Domain-specific knowledge is great for fixing a specific problem. A depth of knowledge in your specialty brings great value. Narrow fields of knowledge can be broadened and are transferrable to adjacent subjects. Knowing one procedural language allows you to easily tackle another. Being familiar with analog electronics is a gateway to understanding routing issues with a circuit board’s traces or a side step from RF (radio frequency) or audio. Knowing how to code in Python does not naturally lead to turning steel on a lathe.

A broad spread of knowledge will help work in cross-discipline domains. We embedded, especially firmware engineers, have good software knowledge, but not your high-speed search and sort algorithms, database access, or HTML or SQL world. We have excellent knowledge of digital electronics, moving ones and zeros around boards, configuring peripheral devices, and meeting timing budgets. Move us into analog electronics, and we get a bit more lost. We know how to transform discrete digital samples back into curves and waves. Do we know about termination resistors and reflections on high-speed data lines?

So what’s the lesson?

The photos were taken on the same day but with a change of parameters. Maybe any design, implementation, or debugging issue we tackle could use analogous perspective shifts.

Circling back later. If you think I stood on the beach for forty-five minutes waiting for the sun to set, you obviously don’t know how fidgety I can be. I forget what I did, but I will typically cruise around Alameda Point, seeing what construction is going on as the old base takes on its new civilian life. Sometimes, it’s just a matter of moving away from the problem; you come back with a fresh mind. Sometimes, like in the photo, things have changed. A slow memory leak will finally crash the system. You might have an event that is missed one hundred times, and a FIFO is slowly backing up, or the sample read is getting relatively late. As the sun moves, your system’s state changes.

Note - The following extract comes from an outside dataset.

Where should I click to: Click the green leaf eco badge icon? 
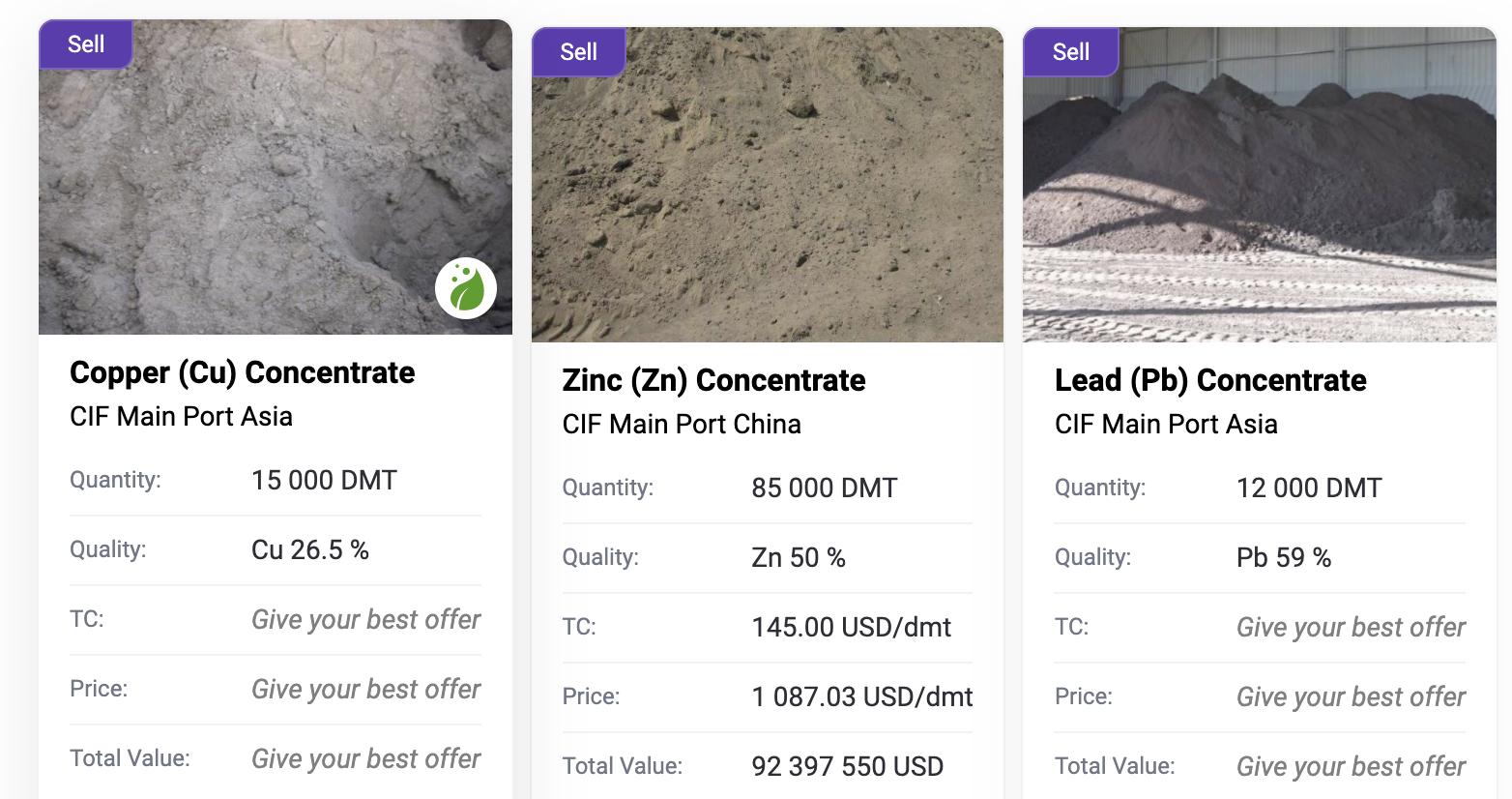click(x=466, y=288)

Changing your point of view. No matter how carefully you checked your device configuration and code, you still can’t turn on that external peripheral? Take a look at the board. Yesterday, I moved some C code into a C++ library, testing it in my receiver software running on my primary debug board. When I came to validate the same library integrated into my transmitter software, I ran it on my secondary board. It failed! Since the code had been reworked, I spent considerable time looking for a code issue; that was my prejudice.

I turned it into a HW/SW debug after a few minutes. To confirm my code, I scoped the traces. The signal I saw was familiar but unexpected. Instead of the external oscillator divided down (XOSC/192 output from TI CC1101 if you are curious), I saw what looked like (width and interval) CS#. I checked, and that was it! There was a solder bridge between two pins on the radio chip (CS# and GDO0 for those playing along at home). I had been running that test on only my primary board previously and not my secondary one.

Conclusion

You don’t have to think outside the box, but you should think inside someone else’s box occasionally. Don’t get hung up on an idea; you might be at the wrong starting point. Is your lack of data because of software, board level, cabling, or antenna issues?

Come back to it later; it may look different somehow. System loading, ambient temperature, board temperature, sunspot activity, and atmospheric conditions will mess with things. Your problem may be permanent, only visible after three days of operation, or when a board warms up, like when an “intermittent open” breaks a circuit.


More about the photos and location

I live near Alameda Naval Air Station. It is currently undergoing urban renewal. It is a place of high technology, home to Saildrone and Kairos, and a one-time home to Google-X. It is a place of leisure, with several distilleries, wineries, breweries, and a malting house, all with tasting rooms. You’ve seen it on TV and in films, Star Trek IV, Mythbusters, The Matrix, and others. It is a place for history, with two museums. This airfield was the base of operation for the Pacific Clippers and later the Doolittle Raiders. There is plenty for a photographer to explore, with collapsing buildings, civic art installations, glass-paneled hangar doors, art deco structures, old ships, and planes. I’ve blogged about it on my old blogspot personal and photo blogs.